Chopin traveled, gave concerts, and spent half his life in Paris. He was known by many: about him we have accounts from such leading lights as Heinrich Heine, Schumann, George Sand, Delacroix, Liszt, and Berlioz. In these reviews there is much to be valued, but even more conversations about undines, golden harps and love-wrought feathers that are designed to give us a notion of Chopin's compositions, how he actually played in concert, as well as his appearance and character. So incorrectly and incongruously sometimes does man express his ecstasies! This man was inhabited by few mermaids or salamanders; on the contrary, magnificently worldly parlors were teeming with hives of Romantic moths and elves as he would rise from the piano and cross through their parting ranks – this phenomenally distinct, brilliant, and almost comically restrained man, mortally exhausted from writing at night and giving lessons to his students by day. It is said that right after such evenings, so as to draw out of its stupor the guests upon whom he had just heaped his improvisations, Chopin would sneak off to a mirror in the foyer, disarrange his tie and hair, and, having returned to the parlor with this altered appearance, begin to perform humorous numbers with a text of his own composition: the distinguished English traveler; the ecstatic parisienne, the poor old Jew. It is clear that the force of tragedy is unthinkable without the sense of objectivity; and yet the sense of objectivity cannot be circumvented without the vein of mimicry.

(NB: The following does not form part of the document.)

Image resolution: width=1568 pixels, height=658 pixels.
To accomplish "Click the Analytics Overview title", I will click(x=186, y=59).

It is remarkable that whatever Chopin might show us and wherever he might lead us, we always give ourselves over to his imagination without concern for the feeling of appropriateness, without any intellectual embarrassment. All his tempests and dramas touch us closely, and they occur in the age of railroads and the telegraph. Even in his fantaisie, a part of his polonaises, and in his ballads, a legendary world appears, in subject matter partially connected to Mickiewicz and Słowacki, and yet even here threads of a certain plausibility extend from him to contemporary man. These knightly legends are in the treatments by Michelet or Pushkin, but do not involve a shaggy, bare-legged fairy tale in a horned helmet. A particularly great imprint of this seriousness can be found in the most Chopin-like of Chopin's works, his Études.

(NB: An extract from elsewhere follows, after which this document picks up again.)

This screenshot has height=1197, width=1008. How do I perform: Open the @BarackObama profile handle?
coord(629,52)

Chopin's Études, named for their technical mastery, truly resemble "studies" more than textbooks. They are musically expounded investigations on the theory of childhood and separate sections of the forte-piano introduction to death (how amazing that half of it was composed by a twenty-year-old!), and they instruct us in history, the building of the universe, and whatever else might be more distant and commonplace than playing the piano. The significance of Chopin is broader than music. His reality seems to us to be a repeated discovery.